> _TASK DIRECTIONS_
Search the records for the line with "Given: Click the AMD Quick Stream icon". Output that line and each line after it, exactly, and stop at the end; omit pictures.

[Saved entries]

+ + + +

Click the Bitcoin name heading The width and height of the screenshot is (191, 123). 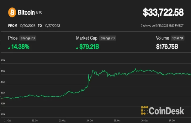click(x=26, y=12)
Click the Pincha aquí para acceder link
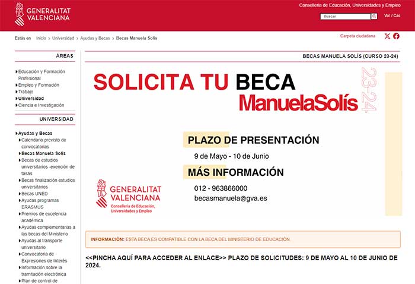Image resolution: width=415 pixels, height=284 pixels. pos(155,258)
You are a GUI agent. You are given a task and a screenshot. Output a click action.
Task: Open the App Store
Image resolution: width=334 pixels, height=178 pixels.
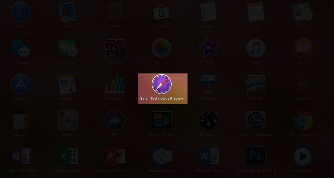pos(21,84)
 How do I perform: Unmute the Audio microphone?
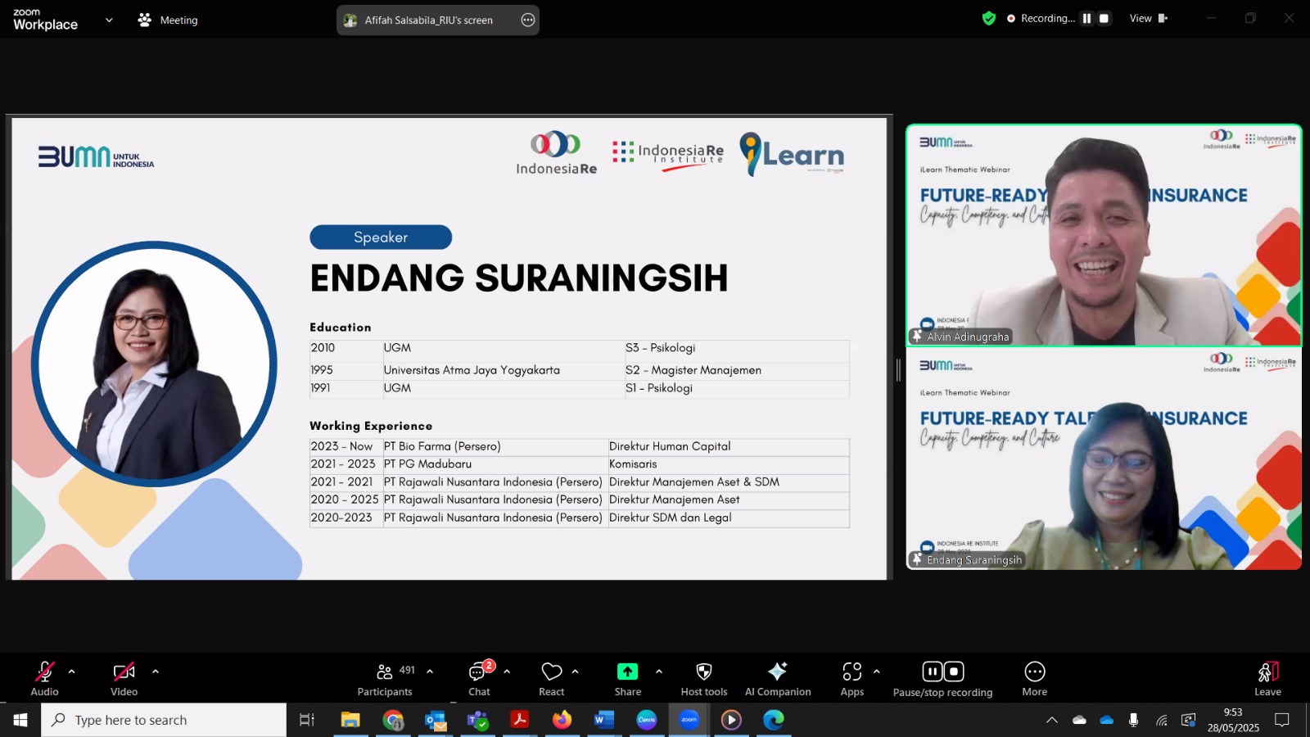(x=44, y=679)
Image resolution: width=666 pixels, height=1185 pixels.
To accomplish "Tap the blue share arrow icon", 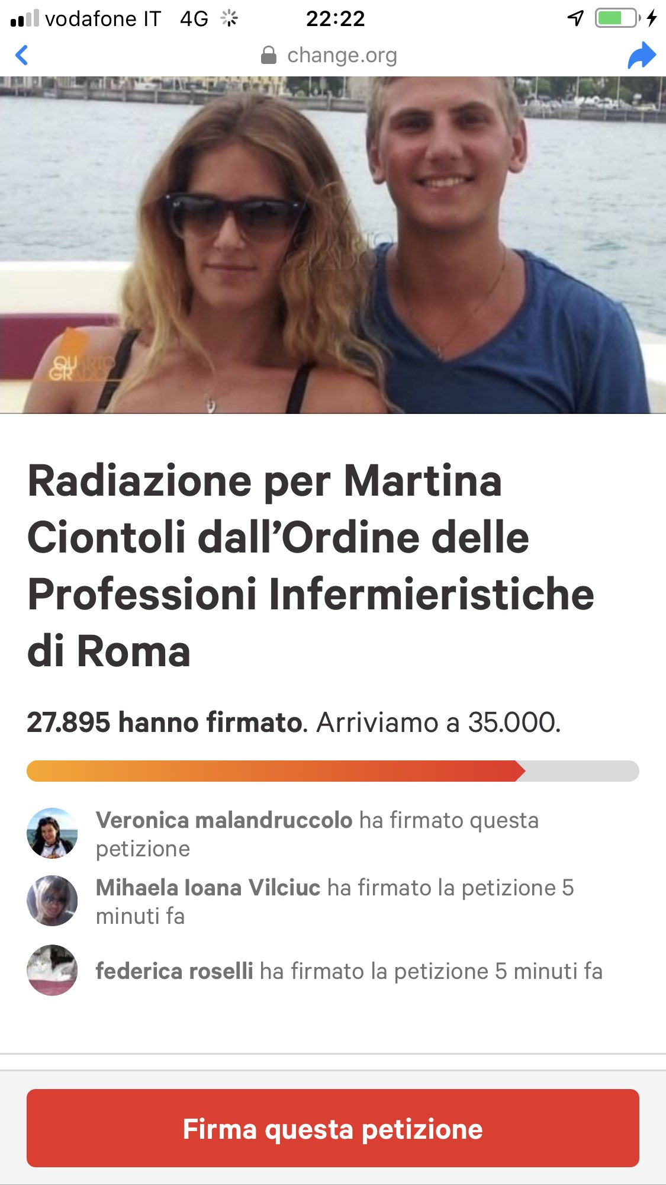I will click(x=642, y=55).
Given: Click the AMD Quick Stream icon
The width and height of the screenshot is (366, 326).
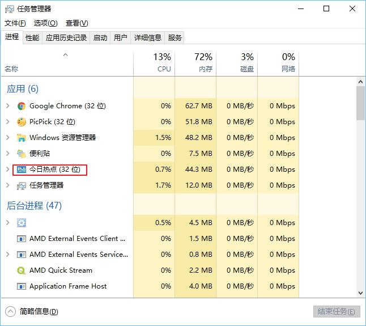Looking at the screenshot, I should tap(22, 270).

+ + + +

> _RESULT OF THIS EXERCISE_
Given: Click the AMD Quick Stream icon
The width and height of the screenshot is (366, 326).
Looking at the screenshot, I should tap(22, 270).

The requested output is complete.